Robotic instruments that could be programmed to play music, respond to human musicians, and even improvise were a source of fascination for Steven Kemper during his graduate student days at the University of Virginia, where he studied music composition and computer technology.
To bring to life his machine music vision, Kemper and colleagues Scott Barton and Troy Rogers founded Expressive Machines Musical Instruments, and began designing the Poly-tangent Automatic (multi)Monochord, also known as “PAM.”
This stringed instrument’s pitches are controlled by tangents — the equivalent of fingers — each of which is driven by a solenoid. Messages are sent from a computer via a USB to an Arduino microcontroller, which switches the solenoids on and off.

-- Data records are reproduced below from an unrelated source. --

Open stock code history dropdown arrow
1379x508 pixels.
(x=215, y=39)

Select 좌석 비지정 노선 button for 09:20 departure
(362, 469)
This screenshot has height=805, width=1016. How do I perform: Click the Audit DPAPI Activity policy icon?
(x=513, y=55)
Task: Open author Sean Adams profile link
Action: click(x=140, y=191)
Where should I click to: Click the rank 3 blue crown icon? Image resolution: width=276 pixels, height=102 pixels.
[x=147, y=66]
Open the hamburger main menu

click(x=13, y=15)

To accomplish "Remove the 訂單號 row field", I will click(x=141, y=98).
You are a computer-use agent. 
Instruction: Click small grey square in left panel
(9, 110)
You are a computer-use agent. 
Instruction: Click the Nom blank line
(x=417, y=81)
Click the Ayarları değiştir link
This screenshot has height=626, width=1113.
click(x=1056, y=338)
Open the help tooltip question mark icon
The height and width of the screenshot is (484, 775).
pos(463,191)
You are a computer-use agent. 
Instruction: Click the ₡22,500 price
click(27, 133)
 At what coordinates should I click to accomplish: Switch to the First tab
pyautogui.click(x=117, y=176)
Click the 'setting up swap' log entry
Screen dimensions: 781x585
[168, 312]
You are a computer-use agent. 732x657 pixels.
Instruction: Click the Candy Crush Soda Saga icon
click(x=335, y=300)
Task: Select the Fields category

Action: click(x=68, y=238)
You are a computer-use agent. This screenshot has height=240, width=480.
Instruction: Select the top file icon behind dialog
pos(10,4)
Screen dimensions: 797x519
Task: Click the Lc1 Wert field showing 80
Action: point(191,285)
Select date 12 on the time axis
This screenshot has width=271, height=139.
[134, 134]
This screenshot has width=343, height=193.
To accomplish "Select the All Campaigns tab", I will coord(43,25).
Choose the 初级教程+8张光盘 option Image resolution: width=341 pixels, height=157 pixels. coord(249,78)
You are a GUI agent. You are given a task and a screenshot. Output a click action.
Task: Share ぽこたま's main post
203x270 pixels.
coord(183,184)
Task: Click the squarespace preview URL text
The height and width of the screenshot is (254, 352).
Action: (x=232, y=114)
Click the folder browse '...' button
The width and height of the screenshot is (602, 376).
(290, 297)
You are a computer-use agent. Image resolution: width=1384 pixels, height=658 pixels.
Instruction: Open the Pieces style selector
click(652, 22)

PAM also can receive data from musical and gestural input devices — such as a MIDI keyboard, joystick or mouse — or from environmental sensors, allowing it to improvise its own music based on the programmer’s parameters and instructions.
Improving Improv
It seems to be a lot of work just to create music — something human musicians can do just fine on their own. For Kemper and other robotic music researchers, however, it’s not a matter of robotic instruments replacing the human variety. Rather it’s about finding new ways to make music — and perhaps new forms of music, as well.
“These instruments are not superior to human performers,” Kemper, now an assistant professor of music technology at Rutgers University, told TechNewsWorld. “They just provide some different possibilities.”
Since PAM, EMMI has created a variety of instruments, and each one has its own set of possibilities and strengths. All the instruments can be programmed to play in multiple genres and situations, and musicians have begun to incorporate them into performances and recordings.
“These instruments can improvise based on structures we determine or by listening to what performers are playing,” said Kemper. “We work with the free improv aesthetic and [our instruments] don’t fit into a particular musical genre. It’s improvising based on any decisions the performers make.”
Creating New Worlds of Music
Using robotic instruments and instrumentation, musician Chico MacMurtrie and his Amorphic Robot Works crew have worked to envision entirely new models for performance and musicianship, such as the Robotic Opera, which MacMurtrie created in the early 90s with computer scientists Rick Sayer and Phillip Robertson, and composer Bruce Darby.
“Rick and Phillip were working in a multitasking language known as Formula Forth,” MacMurtrie told TechNewsWorld. “At this time, it meant a lot of hard coding. Bruce created a lot of the tunings for the musical machines and wrote the compositions for them. Phillip adapted the machines to Bruce’s compositions, and human musicians played the more complicated elements live on the musical machines.”
After the opera concluded, MacMurtrie became fascinated with the possibility of machines playing all by themselves, with minimal input from human musicians or programmers.
“We really started to concentrate on how to teach the machines to strike the drums and strum the strings,” explained MacMurtrie. “Some of the time the machines used a closed loop system to get more sophisticated things to happen with precision. However, the majority of the machines ran with simple on/off control, and the workload [involved] creating layer upon layer of sequences which overlapped and added to the complex nature of what the sound would become.”
In recent years, MacMurtrie’s work with robots has evolved and broadened to create an even richer artistic landscape. The Amorphic Landscape, for instance, is a large-scale robotic installation and performance.
“Central to the 20-meter-long Amorphic Landscape is an organic environment engineered to provide both a physical and narrative structure for hundreds of individual robots,” said MacMurtrie. “This environment, however, is more than a passive context for its robotic inhabitants. The landscape is, itself, a robotic form capable of movement and transformation.”
Another recent project, The Robotic Church, is composed of 35 computer-controlled 12- to 15-foot pneumatic sculptures forming a “Society of Machines” that explores the origin of communication through rhythm.
“While responding to computer language, they are anthropopathic in nature and channel air to activate their inner biology,” explained MacMurtrie. “The evolutionary path towards machines with more kinetic abilities has led to the creation of a Society of Machines with their own language and expression.”
The Future Is Now
Robotic instruments — and what designers, performers and audiences expect from them — are evolving and changing. No longer seen as competitors with human musicians, they are instead seen as an integral part of all kinds of music-making.
“There are many artists, musicians, and scientists and roboticists working in musical machines these days, and a wide range of things are being created,” said MacMurtrie. “I personally don’t feel they will ever be better than humans, because of the emotional aspect, because of the creative act. The piece will never sound exactly the same when played by a human. Machines will be able to create compositions we have never heard before, but ultimately the programmer will be there in the process.”
What it comes down to, perhaps, is the process of creating and being creative with whatever instruments or technologies are on hand. Making music, after all, has always been an interaction of humans with the technologies they create to facilitate their art.
“It’s a new way to make music,” Eric Singer, artistic director with the League of Electronic Musical Urban Robots, told TechNewsWorld.
“When a new technology comes along, it pushes the possibilities of what you can do,” he observed. “Robots are adding to that. They’re visually interesting, though the sound is the most important thing. They can be interactive. They can go places that traditional instruments might not be able to go.”